##### TEKS BACAAN #####

Minggu, 02 Desember 2012

TANGGALKANLAH KASUTMU

Oleh: Angga Nofianto 


            Hidup kaya raya, terpandang, populer, punya banyak gelar, dan kekuasaan, di zaman sekarang ini seakan-akan menjadi impian setiap orang. Orang merasa dirinya “sukses” dan bangga apabila semuanya itu sudah terpenuhi. Bahkan, berbagai macam cara bisa ditempuh demi tercapainya kesuksesan tersebut. Melalui iklan-iklan dan acara-acara di televisi yang selalu mempertontonkan segi-segi kekayaan duniawi, menjadikan kebanyakan orang seakan-akan “terhipnotis” bahwa itulah tujuan hidup yang sesungguhnya.
            Namun, apabila kita melihat dari sudut pandang iman kristiani, tujuan dari kehidupan manusia yang sebenarnya bukanlah demikian. Harta, popularitas, dan kekuasaan adalah barang duniawi yang bersifat fana dan sementara. Semuanya, hanya pemuas keinginan daging yang bila dituruti tidak akan pernah ada habisnya. Kecenderungan untuk selalu memuaskan keinginan diri, secara sadar atau tidak hanya akan membentuk karakter manusia dalam suatu budaya yang kurang baik, seperti budaya konsumtif dan hedonis. Dalam hal ini, manusia kurang mengerti dan memahami dengan baik akan tujuan sejati dan mendasar dalam hidupnya, yaitu bersatu kembali dengan Sang Penciptanya.

#####

**TUGAS ANDA**
Lanjutkan renungan tentang tujuan sejati hidup manusia di atas dengan paragraf baru sesudah kalimat terakhirnya.

##### DATA YANG TERSEDIA #####

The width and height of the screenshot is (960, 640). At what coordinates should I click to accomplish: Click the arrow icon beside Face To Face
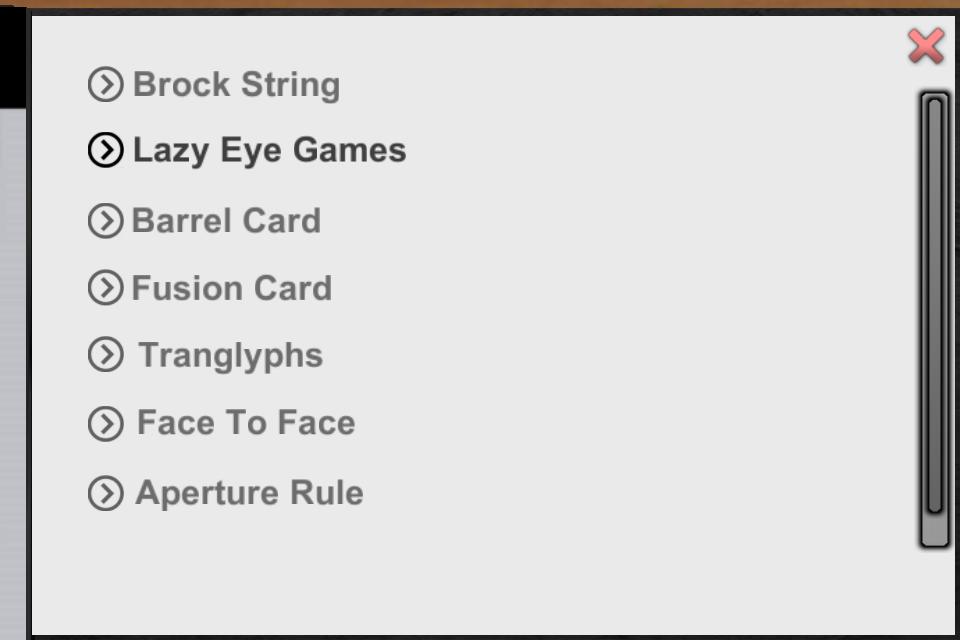tap(105, 423)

#####

**HASIL**
Belajar dari Musa
            Pada saat saya bersama dengan para frater CDD (Kongregasi Murid-murid Tuhan) menjalani rekoleksi bulanan, di Domus Costantini, Malang. Saya terkesan dengan ayat dari Kitab Keluaran yang dijelaskan oleh Pastor Agustinus Lie, CDD yang  pada waktu itu sebagai pembimbing rekoleksi. Ayat tersebut mengisahkan tentang Musa ketika mendapat penampakan di Gunung Horeb (Lih. Kel 3:1-2). Pada waktu Musa hendak memeriksa kejelasan tentang penampakkan yang dilihatnya, Allah berfirman kepadanya, “. . . Tanggalkanlah kasutmu dari kakimu, sebab tempat, di mana engkau berdiri itu, adalah tanah yang kudus” (Kel 3:5).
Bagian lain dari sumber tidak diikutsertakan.